A change in the amount, color, or consistency of your vaginal discharge could be a sign that your vaginal health needs some attention. If you also have itching, discomfort, and a change in your normal vaginal odor, there’s a good possibility that you have vaginitis. Other causes of abnormal vaginal discharge are STIs or — rarely —  cervical cancer.

Vaginal odor

Every vagina has it’s own unique smell that varies throughout the month and with activity and the seasons. You are probably familiar with what is normal for you. A change in vaginal odor — to something quite unpleasant — is typical of an underlying vaginal infection caused by a pH imbalance.

Vaginal lumps and bumps

Vaginal lumps and bumps can be normal but should not cause pain or bleeding. A new lump or bump, or a change in the size, consistency, or appearance of an existing lump, should always be looked into. Possible causes are an infected cyst, an STI, or even cancer.

If you are concerned that you have a vaginal infection, you should see your healthcare provider to get a complete evaluation and physical examination.

Quiz: Bacterial Vaginosis (BV) or Yeast Infection

What causes vaginitis?

Vaginitis is most often caused by an imbalance of yeast and bacteria living in the vagina. When the balance is disturbed and the vaginal pH changes, it becomes possible for one family of microbes to grow and multiply, becoming out of balance with the others. This causes an infection.

Most causes of vaginitis are caused by one of these types of infections or inflammation:

  • Bacterial vaginosis

  • Candidiasis

  • Trichomonas

Other causes of non-infectious vaginitis are:

  • Vaginal atrophy (genitourinary syndrome of menopause)

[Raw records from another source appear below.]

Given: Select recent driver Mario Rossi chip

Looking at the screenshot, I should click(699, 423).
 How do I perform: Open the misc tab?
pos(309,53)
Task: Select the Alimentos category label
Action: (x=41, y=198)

  • Desquamative inflammatory vaginitis

It is possible to have more than one cause of vaginitis at the same time.

Vaginitis is usually not contagious, although sometimes the underlying infection is transmitted through sex. You can’t get vaginitis from:

  • Toilet seats

  • Public bathrooms

  • Swimming pools

  • Bedding

Bacterial vaginosis

What is it?

Bacterial vaginosis, also known as BV, is a bacterial infection of the vagina and is caused by a pH imbalance. It is linked to being sexually active, but you can’t catch it from sex. However, it’s not known what specifically causes BV and how it spreads, although it’s commonly linked to douching and having multiple sexual partners.

How common is it?

It’s the most common vaginal infection affecting people with female anatomy aged 15 to 44. Studies have shown that about 29% of women are affected.

How does it feel?

Many people with BV do not have symptoms. When they do, they present with:

  • Abnormal discharge

  • Vaginal burning

  • Irritation

  • A strong, fish-like vaginal odor, typically after sex

Can you test for it?

Healthcare providers diagnose BV by taking a sample of vaginal fluid and examining it under a microscope in the clinic or sending it for testing.

Vaginal candidiasis

What is it?

Vaginal candidiasis, also known as thrush, is a yeast infection of the vagina caused by a certain type of yeast, called Candida.

How common is it?

Roughly 20% of people with female anatomy have healthy Candida in the vagina. However, about 55% of these people will have an infection by age 25, and about 9% report 4 or more episodes yearly.

How does it feel?

Candidiasis presents with mostly mild symptoms, such as:

  • Vaginal itching

  • Burning

  • Soreness

  • White, cheese-like discharge

In some, it can present severely with vaginal swelling, redness, and even cracks on the skin. It is associated with certain conditions, including:

  • Diabetes

  • Pregnancy

  • Use of antibiotics

  • A weakened immune system

Can you test for it?

Healthcare providers diagnose candidiasis by taking a sample of vaginal discharge and examining it under a microscope in the clinic or sending it for a fungal or yeast culture. DNA testing is also available to help identify certain species of yeast.

Trichomoniasis

What is it?

Trichomoniasis is a curable sexually transmitted infection caused by a parasite called Trichomonas. It can increase the spread and transmission of other STIs, such as gonorrhea and chlamydia, in sexually active people.

How common is it?

It affects about 3% of people with female anatomy. Studies have noted that only about 26% to 30% present with symptoms.

How does it feel?

Most people infected with Trichomonas do not have any symptoms, but when they do, they present with:

  • An abnormal vaginal discharge

  • Vaginal burning

  • Itching

  • Soreness

  • Burning with urination

It can even cause genital inflammation that could increase the spread of HIV.

Can you test for it?

It’s difficult to diagnose trichomoniasis based on symptoms alone. Healthcare providers diagnose trichomoniasis by taking a sample of vaginal discharge and examining it under a microscope in the clinic or sending it for DNA testing. Sex partners of people diagnosed with trichomoniasis need to be treated.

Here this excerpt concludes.